This research was originally published in 2011 by Dental Health Services Victoria.
We have curated this article as a reference point for The Larkin Protocol.
We investigated associations between self-reported tooth loss and cardiovascular outcomes in a global stable coronary heart disease cohort.
We examined 15,456 patients from 39 countries with stable coronary heart disease (prior myocardial infarction, prior revascularisation or multivessel coronary heart disease) in the STABILITY trial. At baseline, patients reported number of teeth (26–32 (all), 20–25, 15–19, 1–14 and no teeth) and were followed for 3.7 years. Cox regression models adjusted for cardiovascular risk factors and socioeconomic status, determined associations between tooth loss level (26–32 teeth: lowest level; no teeth: highest level) and cardiovascular outcomes.
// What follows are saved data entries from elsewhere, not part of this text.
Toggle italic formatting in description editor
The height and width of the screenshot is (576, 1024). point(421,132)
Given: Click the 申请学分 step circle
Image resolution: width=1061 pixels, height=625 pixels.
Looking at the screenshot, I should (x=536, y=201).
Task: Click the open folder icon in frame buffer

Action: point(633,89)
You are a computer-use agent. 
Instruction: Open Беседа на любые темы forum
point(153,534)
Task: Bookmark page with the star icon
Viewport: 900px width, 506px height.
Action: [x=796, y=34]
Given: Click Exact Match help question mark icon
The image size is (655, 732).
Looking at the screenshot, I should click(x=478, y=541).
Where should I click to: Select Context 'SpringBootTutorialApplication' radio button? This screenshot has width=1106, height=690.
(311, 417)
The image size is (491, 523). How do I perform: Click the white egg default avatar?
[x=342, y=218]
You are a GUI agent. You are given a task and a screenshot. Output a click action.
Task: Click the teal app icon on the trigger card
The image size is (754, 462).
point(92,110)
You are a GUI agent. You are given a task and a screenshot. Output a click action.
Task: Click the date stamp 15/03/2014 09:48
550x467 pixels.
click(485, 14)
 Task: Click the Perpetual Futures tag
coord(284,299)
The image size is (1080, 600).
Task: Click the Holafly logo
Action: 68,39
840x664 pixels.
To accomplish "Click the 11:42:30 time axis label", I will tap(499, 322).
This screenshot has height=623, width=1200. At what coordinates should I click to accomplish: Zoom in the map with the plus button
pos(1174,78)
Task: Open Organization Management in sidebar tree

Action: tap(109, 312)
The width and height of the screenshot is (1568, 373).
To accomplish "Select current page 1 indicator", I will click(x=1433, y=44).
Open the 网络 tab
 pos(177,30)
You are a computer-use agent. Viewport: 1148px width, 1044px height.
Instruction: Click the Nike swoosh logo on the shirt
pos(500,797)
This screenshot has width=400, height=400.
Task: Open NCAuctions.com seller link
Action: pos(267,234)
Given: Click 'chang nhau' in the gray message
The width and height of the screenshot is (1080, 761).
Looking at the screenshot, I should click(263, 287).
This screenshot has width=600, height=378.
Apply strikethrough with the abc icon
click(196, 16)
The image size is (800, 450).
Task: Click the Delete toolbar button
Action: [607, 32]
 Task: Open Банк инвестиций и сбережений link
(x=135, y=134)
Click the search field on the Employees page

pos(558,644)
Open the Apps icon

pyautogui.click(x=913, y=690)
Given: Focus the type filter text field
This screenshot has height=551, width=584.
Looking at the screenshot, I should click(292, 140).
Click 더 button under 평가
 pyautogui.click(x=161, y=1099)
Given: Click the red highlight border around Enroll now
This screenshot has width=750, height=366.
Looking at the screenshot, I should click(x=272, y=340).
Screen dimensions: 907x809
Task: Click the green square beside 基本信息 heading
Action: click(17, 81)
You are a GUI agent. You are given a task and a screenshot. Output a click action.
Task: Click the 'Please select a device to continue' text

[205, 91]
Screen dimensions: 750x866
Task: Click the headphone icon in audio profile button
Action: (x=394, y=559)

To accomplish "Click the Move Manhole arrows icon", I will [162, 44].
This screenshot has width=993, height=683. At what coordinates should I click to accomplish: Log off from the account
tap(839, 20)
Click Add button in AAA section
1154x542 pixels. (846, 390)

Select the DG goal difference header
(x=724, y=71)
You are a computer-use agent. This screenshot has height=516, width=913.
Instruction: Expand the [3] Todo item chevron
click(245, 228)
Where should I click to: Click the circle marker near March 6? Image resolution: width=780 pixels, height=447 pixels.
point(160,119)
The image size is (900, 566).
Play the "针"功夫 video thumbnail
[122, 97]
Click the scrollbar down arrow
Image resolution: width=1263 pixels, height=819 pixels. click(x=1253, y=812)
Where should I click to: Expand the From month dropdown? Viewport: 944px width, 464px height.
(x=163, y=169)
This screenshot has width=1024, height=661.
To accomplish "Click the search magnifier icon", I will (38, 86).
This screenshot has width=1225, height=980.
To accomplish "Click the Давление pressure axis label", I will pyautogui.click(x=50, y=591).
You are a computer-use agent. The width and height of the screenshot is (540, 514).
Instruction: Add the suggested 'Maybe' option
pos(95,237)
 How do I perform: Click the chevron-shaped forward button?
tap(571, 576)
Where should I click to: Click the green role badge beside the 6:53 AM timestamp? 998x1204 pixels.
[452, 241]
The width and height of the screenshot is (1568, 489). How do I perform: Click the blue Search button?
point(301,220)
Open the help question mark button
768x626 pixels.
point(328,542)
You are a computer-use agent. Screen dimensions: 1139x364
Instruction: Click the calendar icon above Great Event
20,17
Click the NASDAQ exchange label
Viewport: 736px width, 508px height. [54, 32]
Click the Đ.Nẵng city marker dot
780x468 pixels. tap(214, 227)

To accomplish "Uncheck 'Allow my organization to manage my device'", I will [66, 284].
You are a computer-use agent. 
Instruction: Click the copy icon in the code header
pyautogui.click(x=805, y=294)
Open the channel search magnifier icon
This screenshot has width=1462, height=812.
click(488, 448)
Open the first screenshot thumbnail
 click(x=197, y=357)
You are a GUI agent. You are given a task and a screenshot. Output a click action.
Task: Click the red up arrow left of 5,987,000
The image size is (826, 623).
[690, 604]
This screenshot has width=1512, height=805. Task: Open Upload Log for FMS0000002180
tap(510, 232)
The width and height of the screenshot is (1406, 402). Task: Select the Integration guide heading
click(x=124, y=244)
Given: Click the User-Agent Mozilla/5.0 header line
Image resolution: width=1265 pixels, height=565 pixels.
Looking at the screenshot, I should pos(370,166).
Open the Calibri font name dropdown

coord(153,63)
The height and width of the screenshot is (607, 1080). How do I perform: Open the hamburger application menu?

After adjustment, every increase in tooth loss level was associated with an increased risk of the primary outcome, the composite of cardiovascular death, non-fatal myocardial infarction and non-fatal stroke (hazard ratio 1.06; 95% confidence interval 1.02–1.10), cardiovascular death (1.17; 1.10–1.24), all-cause death (1.16; 1.11–1.22) and non-fatal or fatal stroke (1.14; 1.04–1.24), but not with non-fatal or fatal myocardial infarction (0.99; 0.94–1.05). Having no teeth, compared to 26–32 teeth, entailed a significantly higher risk of the primary outcome (1.27 (1.08, 1.49)), cardiovascular death (1.85 (1.45, 2.37), all-cause death (1.81 (1.50, 2.20)) and stroke (1.67 (1.15, 2.39)).
In this large global cohort of patients with coronary heart disease, self-reported tooth loss predicted adverse cardiovascular outcomes and all-cause death independent of cardiovascular risk factors and socioeconomic status.